FOFPred works by taking one or more images along with a simple command, like "move the bottle from right to left." It then predicts four future optical flow frames, which show how each pixel is expected to shift. Unlike traditional methods that require future images, FOFPred focuses solely on current observations and text, making it a more efficient way to represent motion.
The framework uses future optical flow, which captures only the movement of pixels while ignoring static features. This approach simplifies the prediction process and is particularly useful for robot control policies and video generation tasks. By representing optical flow as RGB images, the model can seamlessly integrate with existing diffusion models.
The architecture of FOFPred consists of three main components: a frozen vision language model called Qwen2.5-VL, a latent autoencoder known as Flux.1, and a trainable diffusion transformer called DiT. The DiT generates future flow sequences based on visual and textual inputs. This setup allows the model to leverage pre-existing knowledge from earlier training, enhancing its performance without requiring extensive retraining.
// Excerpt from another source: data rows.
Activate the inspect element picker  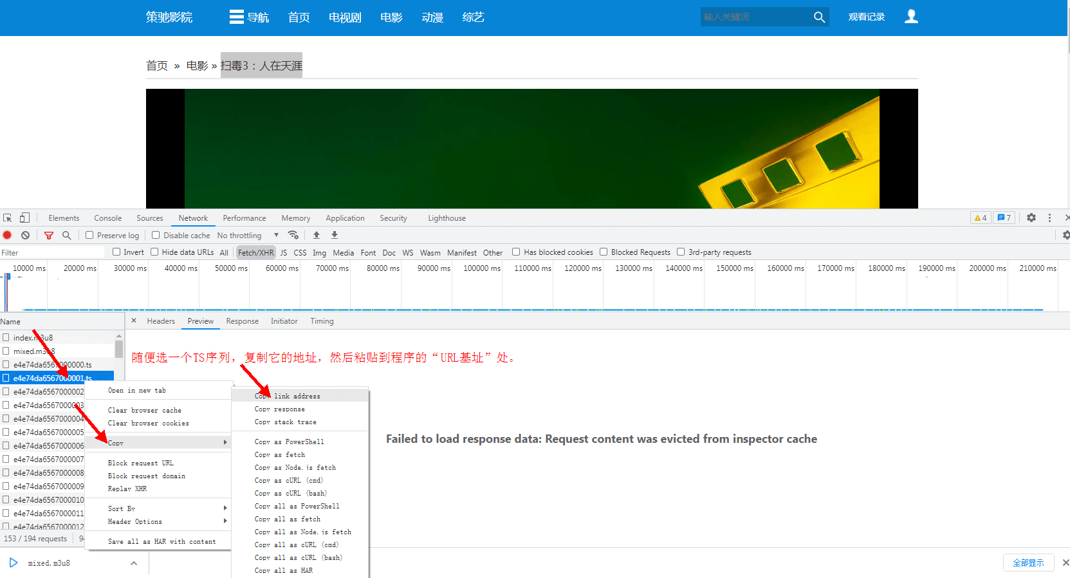(x=8, y=218)
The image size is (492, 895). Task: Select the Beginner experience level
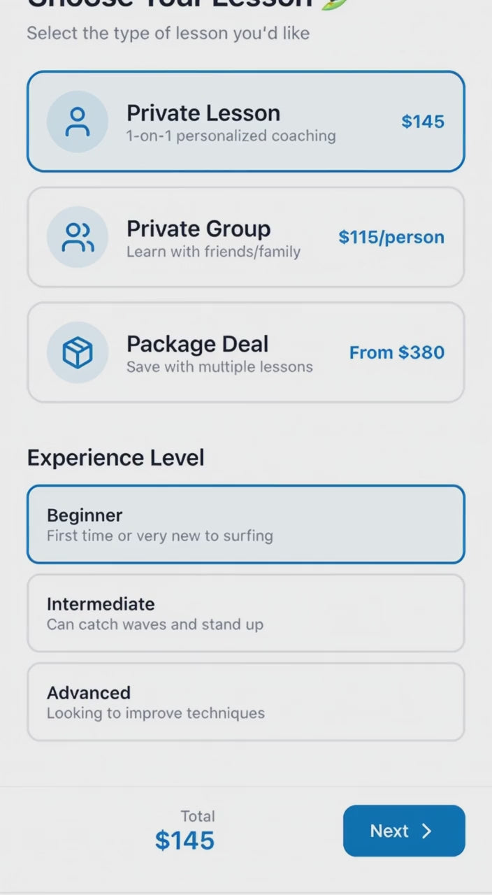(246, 524)
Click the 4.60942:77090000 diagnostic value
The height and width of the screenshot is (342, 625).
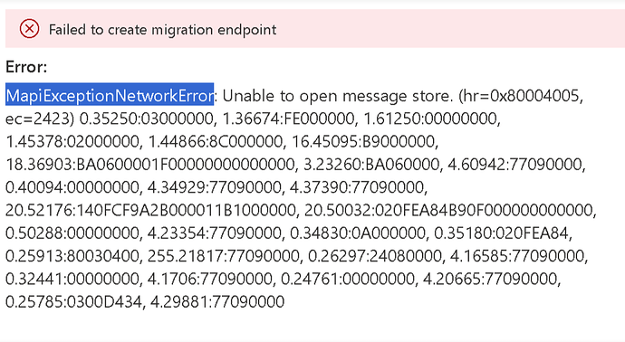coord(516,165)
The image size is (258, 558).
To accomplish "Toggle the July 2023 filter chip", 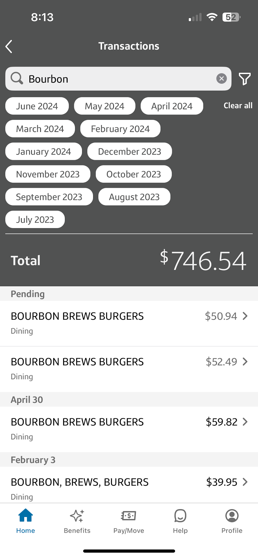I will [35, 219].
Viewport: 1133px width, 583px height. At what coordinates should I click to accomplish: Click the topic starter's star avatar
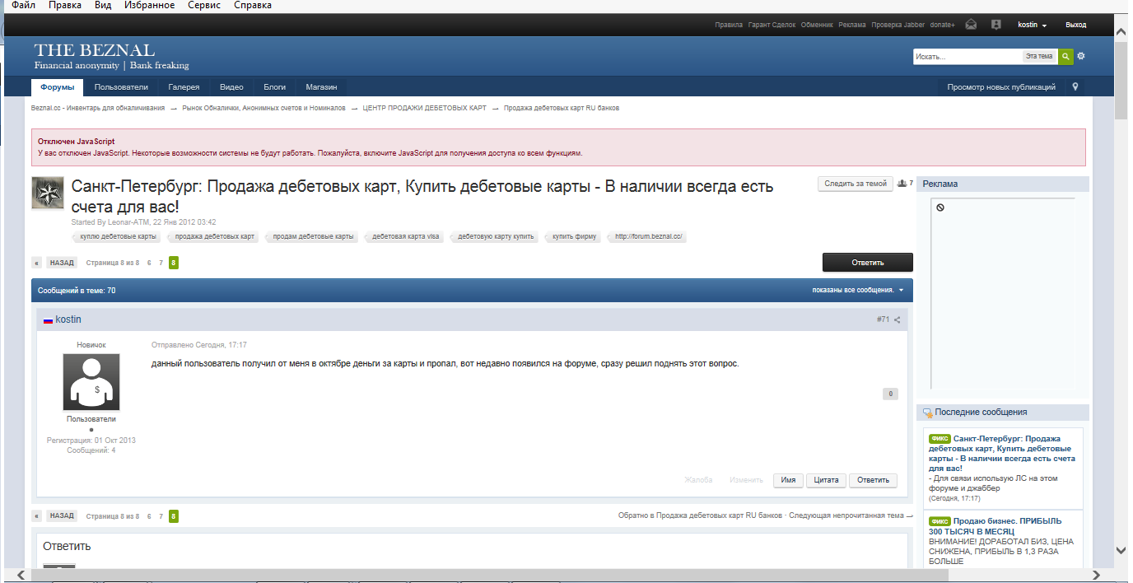click(48, 194)
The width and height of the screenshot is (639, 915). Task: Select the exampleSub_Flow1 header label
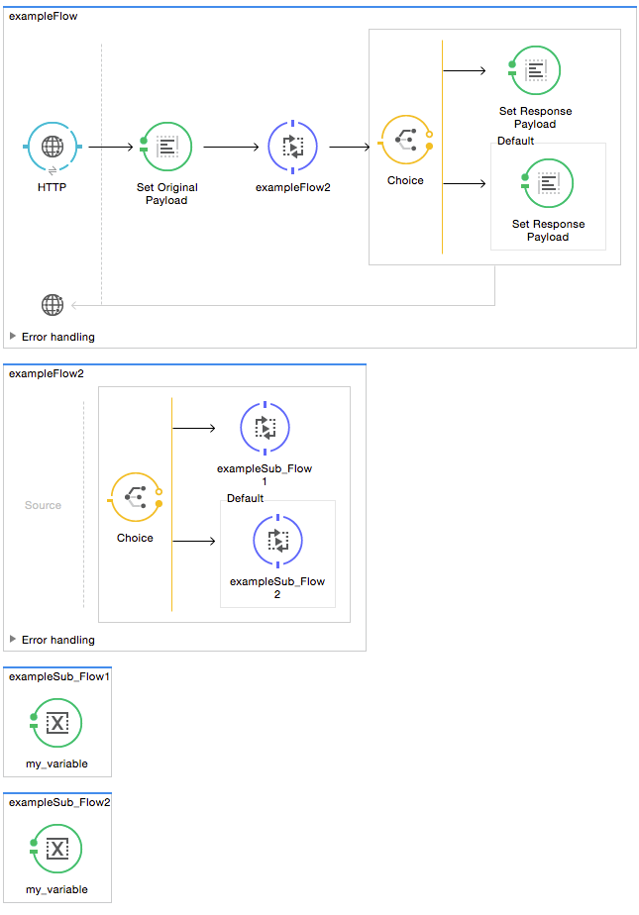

Training for FOFPred involved using a large dataset of human activity videos paired with captions. The team utilized the Something Something V2 and EgoDex datasets, totaling around 500,000 video-caption pairs. A unique aspect of the training process was the calculation of relative optical flow, which helps create cleaner training targets by accounting for camera motion.
FOFPred has shown promising results in two main applications. First, it has been fine-tuned for robot control, achieving impressive performance on benchmarks like CALVIN ABCD and RoboTwin 2.0. In these tests, FOFPred outperformed existing methods, demonstrating its effectiveness in predicting future actions based on language instructions.
Second, FOFPred is also being used for motion-aware text-to-video generation. By connecting it with the Go with the Flow video diffusion model, FOFPred can create videos that accurately reflect the described motion, requiring only a single frame and a text prompt at inference.
Overall, FOFPred represents a significant step forward in the field of AI-driven motion prediction, offering potential benefits for both robotics and video generation. The combination of language understanding and motion forecasting opens up new possibilities for creating more interactive and responsive AI systems.